He stood there, his long, flexible limbs stiff. At last he answered.
“They say that a Xollu is even hungrier than an Ahadizhi,” he said. “Not for meat. For knowledge.”
“You want to know the truth as badly as I do,” I said in a low voice. “The truth about me, and you, and our dreams.”
He didn’t deny it. But he didn’t agree, either.
“I must go,” he said instead, and turning on his slender feet, he rushed out the door, and left me sitting there, on the crinkling paper, alone.
• • •
When they brought us back to the quarantine camp, the Ahadizhi had already delivered the day’s ration of meat. The shuttle crew worked in silence, sorting out the good from the bad, the rancid from the fresh. As they worked, Aleksandra sat on the edge of the fire pit and continued to detail her plan. From what I could hear, it involved fashioning weapons from the sticks they’d given us to roast our food, rushing the Ahadizhi when they returned the next morning to take the men, and fighting our way out of Raza Ait.

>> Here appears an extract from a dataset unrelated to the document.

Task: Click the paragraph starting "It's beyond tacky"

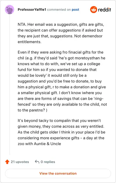Action: coord(61,132)
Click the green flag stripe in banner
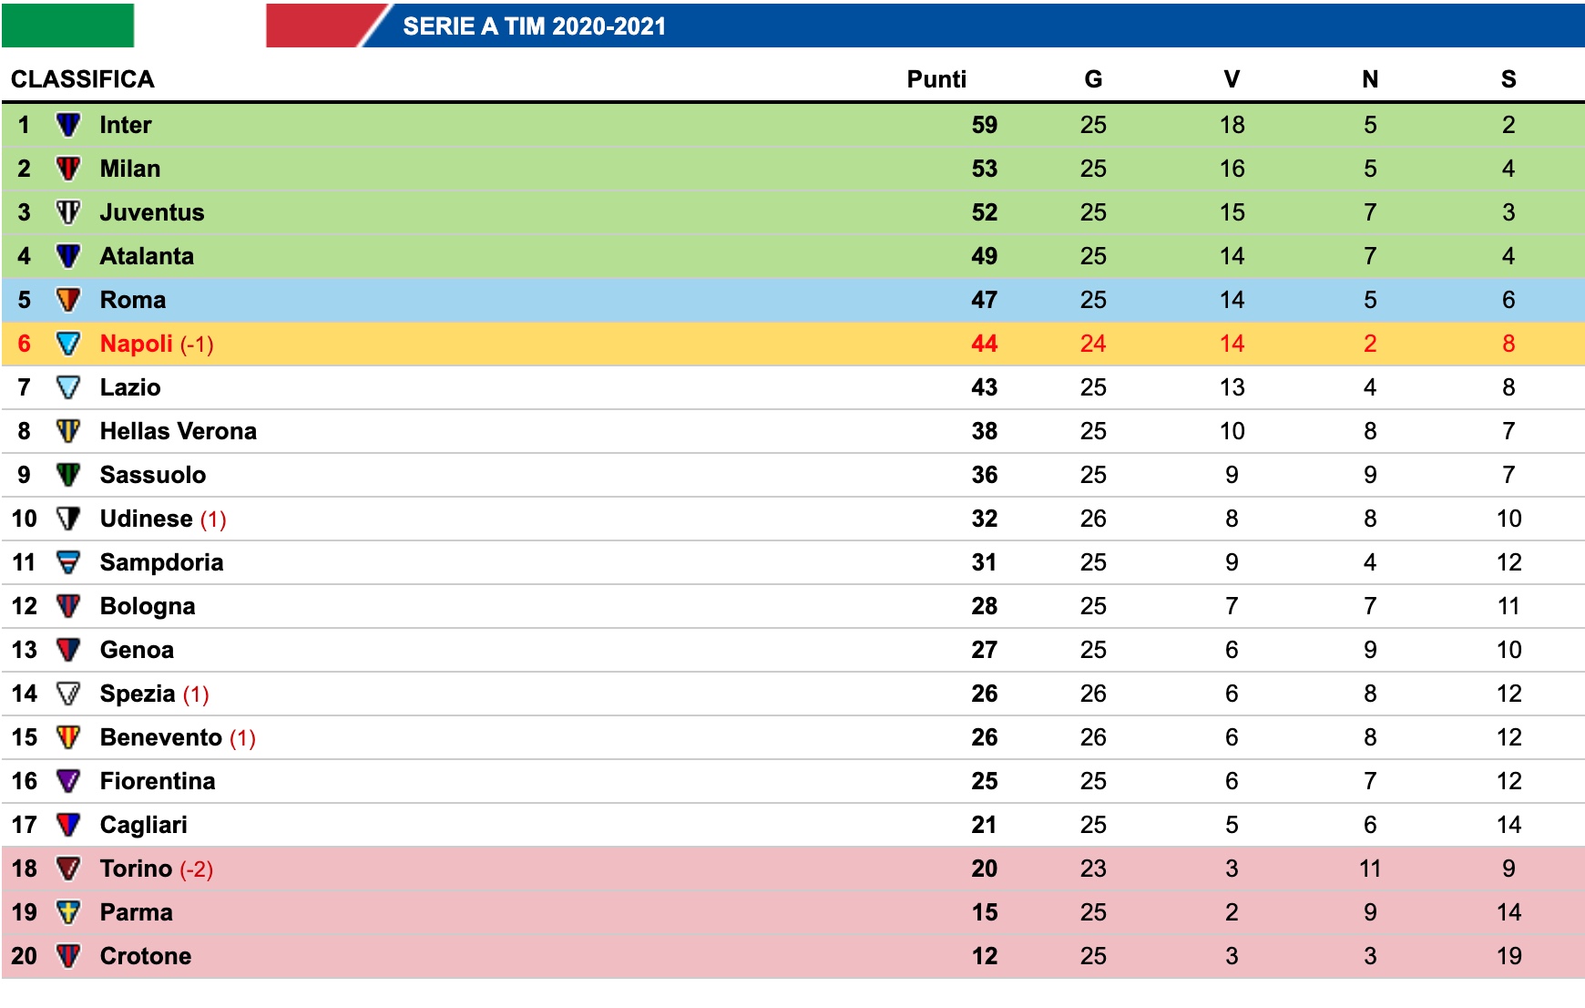The image size is (1585, 1008). [x=67, y=26]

I thought of the world beyond. The crowded city, filled with sharp-toothed hunters and delicate scholars, who would watch, fascinated and birdlike, as the Asherati were torn to pieces. It was dangerous, crazy, but aside from Rebbe Davison, their eyes were all bright—even Ettie’s—as Aleksandra gathered up the roasting sticks and set them to work sharpening the ends into points.
I sat alone, turning my meeting with Vadix over and over again in my mind. Under normal circumstances I wouldn’t have expected this strange boy to listen to my pleas. But these circumstances weren’t normal. I knew him. Nothing else could explain the electricity of his touch, or the way he’d looked at me, his head angled down, his soft mouth open. Maybe he would listen to me. Maybe . . .
“What did he do to you?”
The log beneath me suddenly bent with the weight of another body. Laurel. Her expression was flat as she stared into the fire.
“What do you mean?” I asked.
She sighed, and pushed her dingy curls away from her face. “We all heard you talking to the translator. Heard him asking for you.”
I winced at the memory. Waving my arms at him, shouting, shoving to the front of the crowd. In my urgency I’d forgotten that there were others watching. Of course, my eager shouts hadn’t inspired confidence in Laurel. They’d been the childish cries of a girl, calling out for her boyfriend as he walked across the dome.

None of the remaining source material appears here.